### Texte fourni:
Leader agile, ayez le pied marin

Acteurs de l’informatique, vous êtes convaincus que les méthodes agiles sont nouvelles ? Pas tant que ça ! Je vous propose de découvrir qu’elles héritent de vieux usages, ceux de la navigation.

Notre société, grâce au digital, rend accessible d’innombrables nouveaux produits et services dans des délais records partout où une connexion internet s’installe. Les marchés et technologies évoluent, les entreprises se doivent d’être à l’écoute et de s’y adapter régulièrement, sur des cycles de plus en plus courts. Il en va de leur image de marque, de leur développement, de leur pérennité. Les méthodologies agiles répondent parfaitement à ce besoin et s’immiscent jour après jour dans nos organisations, imposées par le rythme de nos marchés qui s’accélère sans cesse. L’agilité est populaire mais reste assez difficile à mettre en place, souvent mal comprise ou mal appliquée, comme si, novatrice, elle venait en contradiction des méthodes traditionnelles, bouleverser l’ordre établi et les habitudes, promouvant des valeurs et priorités nouvelles, prônant la mise en avant:

  • Des individus et interactions plutôt que des processus et outils,
  • Des fonctionnalités opérationnelles plutôt que d’une documentation exhaustive,
  • De la collaboration avec le client plutôt que de la contractualisation des relations,
  • De l’acceptation du changement plutôt que de la conformité aux plans.

### Objectif a:
Pouvez-vous reprendre mot pour mot, dans le texte sur les méthodes agiles, tout ce qui va de « Leader agile, ayez » jusqu'à « de la navigation. » ?
Le texte et les lignes qui suivent n'ont aucun lien entre eux.

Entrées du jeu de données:
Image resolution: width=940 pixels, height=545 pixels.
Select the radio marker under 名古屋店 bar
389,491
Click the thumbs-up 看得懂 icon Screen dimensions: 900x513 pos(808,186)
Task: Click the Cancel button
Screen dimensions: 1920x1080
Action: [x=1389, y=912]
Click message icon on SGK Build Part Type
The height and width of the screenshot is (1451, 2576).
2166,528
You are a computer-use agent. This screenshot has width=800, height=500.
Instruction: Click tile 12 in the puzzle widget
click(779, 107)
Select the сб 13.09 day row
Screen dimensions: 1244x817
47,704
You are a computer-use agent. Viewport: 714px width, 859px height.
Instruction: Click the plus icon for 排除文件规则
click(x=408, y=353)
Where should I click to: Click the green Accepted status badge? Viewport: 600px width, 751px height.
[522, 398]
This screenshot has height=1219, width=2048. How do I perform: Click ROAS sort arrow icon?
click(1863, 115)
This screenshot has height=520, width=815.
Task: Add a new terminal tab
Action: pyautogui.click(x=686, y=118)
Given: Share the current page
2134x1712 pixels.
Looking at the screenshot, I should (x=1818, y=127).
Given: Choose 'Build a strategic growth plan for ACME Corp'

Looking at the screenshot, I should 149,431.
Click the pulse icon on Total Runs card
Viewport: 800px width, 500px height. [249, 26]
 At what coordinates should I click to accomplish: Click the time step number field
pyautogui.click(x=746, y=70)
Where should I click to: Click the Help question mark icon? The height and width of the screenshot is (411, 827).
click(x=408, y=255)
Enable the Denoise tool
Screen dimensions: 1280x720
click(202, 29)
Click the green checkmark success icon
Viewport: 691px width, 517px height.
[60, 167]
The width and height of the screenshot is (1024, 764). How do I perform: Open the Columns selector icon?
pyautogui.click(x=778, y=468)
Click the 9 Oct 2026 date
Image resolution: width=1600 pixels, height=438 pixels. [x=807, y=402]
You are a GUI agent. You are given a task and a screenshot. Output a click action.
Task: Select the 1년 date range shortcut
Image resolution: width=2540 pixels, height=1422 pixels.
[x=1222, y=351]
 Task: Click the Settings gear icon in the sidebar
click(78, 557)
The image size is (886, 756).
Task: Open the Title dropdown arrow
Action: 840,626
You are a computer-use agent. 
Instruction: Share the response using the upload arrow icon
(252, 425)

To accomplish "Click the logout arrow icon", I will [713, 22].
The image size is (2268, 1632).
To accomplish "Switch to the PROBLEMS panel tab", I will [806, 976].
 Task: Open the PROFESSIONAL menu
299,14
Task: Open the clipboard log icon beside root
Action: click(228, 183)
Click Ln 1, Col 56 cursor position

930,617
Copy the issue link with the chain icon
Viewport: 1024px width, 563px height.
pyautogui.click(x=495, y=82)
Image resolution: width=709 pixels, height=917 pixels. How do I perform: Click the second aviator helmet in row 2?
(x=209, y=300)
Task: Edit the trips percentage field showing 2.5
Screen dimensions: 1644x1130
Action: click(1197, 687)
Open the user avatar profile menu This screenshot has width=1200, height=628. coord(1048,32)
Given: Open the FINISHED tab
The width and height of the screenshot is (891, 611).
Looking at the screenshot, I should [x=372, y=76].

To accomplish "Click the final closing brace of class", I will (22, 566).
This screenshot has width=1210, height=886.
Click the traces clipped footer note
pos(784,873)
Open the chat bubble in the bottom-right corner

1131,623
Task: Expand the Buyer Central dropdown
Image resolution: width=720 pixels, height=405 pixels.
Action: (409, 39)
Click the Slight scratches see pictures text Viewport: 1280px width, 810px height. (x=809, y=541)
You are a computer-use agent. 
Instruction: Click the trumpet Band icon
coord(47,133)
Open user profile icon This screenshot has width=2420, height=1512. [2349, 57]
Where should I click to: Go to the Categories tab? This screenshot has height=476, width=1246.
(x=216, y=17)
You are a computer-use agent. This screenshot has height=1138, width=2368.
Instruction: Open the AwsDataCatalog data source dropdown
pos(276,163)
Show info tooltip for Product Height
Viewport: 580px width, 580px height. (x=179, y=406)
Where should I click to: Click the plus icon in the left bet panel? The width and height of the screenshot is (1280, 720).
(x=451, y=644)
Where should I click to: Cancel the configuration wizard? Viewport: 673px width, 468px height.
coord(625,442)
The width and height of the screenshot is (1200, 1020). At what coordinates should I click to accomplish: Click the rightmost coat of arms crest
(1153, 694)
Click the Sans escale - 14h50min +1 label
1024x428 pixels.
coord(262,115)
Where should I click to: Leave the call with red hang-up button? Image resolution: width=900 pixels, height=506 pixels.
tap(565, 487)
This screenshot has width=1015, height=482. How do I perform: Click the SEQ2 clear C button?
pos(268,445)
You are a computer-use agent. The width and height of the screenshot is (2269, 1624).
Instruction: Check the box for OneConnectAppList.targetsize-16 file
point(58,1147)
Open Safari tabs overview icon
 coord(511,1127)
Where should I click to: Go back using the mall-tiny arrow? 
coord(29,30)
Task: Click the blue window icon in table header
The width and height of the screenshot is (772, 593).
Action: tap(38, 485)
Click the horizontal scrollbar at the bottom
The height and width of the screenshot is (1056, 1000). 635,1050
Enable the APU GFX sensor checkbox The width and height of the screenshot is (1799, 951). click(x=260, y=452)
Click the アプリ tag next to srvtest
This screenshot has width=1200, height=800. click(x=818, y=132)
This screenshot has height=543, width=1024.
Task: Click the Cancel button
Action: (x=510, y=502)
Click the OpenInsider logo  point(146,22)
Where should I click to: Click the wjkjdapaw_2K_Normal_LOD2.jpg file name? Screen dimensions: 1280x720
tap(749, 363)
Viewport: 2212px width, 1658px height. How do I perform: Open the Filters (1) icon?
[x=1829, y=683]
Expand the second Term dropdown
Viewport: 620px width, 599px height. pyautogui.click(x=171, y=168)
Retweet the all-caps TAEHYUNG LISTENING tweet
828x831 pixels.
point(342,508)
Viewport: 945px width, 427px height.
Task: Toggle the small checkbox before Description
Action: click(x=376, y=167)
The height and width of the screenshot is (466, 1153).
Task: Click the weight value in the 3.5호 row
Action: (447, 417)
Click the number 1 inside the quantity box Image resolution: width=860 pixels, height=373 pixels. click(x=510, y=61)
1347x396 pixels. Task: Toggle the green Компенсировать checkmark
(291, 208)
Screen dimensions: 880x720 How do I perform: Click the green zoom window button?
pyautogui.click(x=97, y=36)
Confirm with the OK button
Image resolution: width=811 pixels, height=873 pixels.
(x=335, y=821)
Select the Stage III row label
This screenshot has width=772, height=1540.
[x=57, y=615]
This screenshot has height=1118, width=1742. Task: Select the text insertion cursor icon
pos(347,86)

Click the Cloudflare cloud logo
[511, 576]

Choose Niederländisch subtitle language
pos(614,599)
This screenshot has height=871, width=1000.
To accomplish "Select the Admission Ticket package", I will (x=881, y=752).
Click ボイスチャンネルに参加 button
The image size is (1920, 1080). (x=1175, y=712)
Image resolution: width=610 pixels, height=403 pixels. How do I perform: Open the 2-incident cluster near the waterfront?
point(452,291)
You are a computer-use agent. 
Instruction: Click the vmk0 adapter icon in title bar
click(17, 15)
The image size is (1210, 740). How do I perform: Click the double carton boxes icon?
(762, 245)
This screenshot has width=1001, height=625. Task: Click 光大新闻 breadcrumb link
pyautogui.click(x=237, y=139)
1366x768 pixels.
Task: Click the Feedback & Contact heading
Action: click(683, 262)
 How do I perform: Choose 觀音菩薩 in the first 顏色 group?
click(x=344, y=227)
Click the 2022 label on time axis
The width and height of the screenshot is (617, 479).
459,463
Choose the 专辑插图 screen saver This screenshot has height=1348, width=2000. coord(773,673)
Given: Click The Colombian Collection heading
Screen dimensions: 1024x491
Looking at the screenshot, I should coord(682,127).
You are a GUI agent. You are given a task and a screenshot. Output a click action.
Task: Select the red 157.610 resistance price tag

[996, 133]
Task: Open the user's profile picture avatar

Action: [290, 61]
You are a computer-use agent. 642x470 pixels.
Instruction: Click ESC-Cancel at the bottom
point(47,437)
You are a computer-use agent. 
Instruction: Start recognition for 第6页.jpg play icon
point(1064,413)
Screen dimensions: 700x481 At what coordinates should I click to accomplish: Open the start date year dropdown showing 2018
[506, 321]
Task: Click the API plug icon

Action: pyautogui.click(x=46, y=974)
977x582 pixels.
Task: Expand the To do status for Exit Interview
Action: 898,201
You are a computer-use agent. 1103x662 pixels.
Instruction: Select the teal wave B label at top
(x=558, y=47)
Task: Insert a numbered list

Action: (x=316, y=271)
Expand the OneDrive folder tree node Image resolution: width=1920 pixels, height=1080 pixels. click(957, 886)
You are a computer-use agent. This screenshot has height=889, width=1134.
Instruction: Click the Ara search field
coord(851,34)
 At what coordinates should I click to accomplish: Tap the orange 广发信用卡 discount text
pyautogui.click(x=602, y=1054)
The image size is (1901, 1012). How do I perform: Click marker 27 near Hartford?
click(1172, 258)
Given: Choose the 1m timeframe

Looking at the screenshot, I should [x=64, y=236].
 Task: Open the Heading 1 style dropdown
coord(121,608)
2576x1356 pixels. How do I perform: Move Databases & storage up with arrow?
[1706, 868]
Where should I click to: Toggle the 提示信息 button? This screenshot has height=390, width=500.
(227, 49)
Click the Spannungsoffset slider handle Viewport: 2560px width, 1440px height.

### Objectif b:
Trouvez toutes les lignes qui contiennent la chaîne « label », en tenant compte de la casse, puis recopiez-les.

### Réponse finale a:
Leader agile, ayez le pied marin

Acteurs de l’informatique, vous êtes convaincus que les méthodes agiles sont nouvelles ? Pas tant que ça ! Je vous propose de découvrir qu’elles héritent de vieux usages, ceux de la navigation.

### Réponse finale b:
Click the Sans escale - 14h50min +1 label
Select the Stage III row label
Click the 2022 label on time axis
Instruction: Select the teal wave B label at top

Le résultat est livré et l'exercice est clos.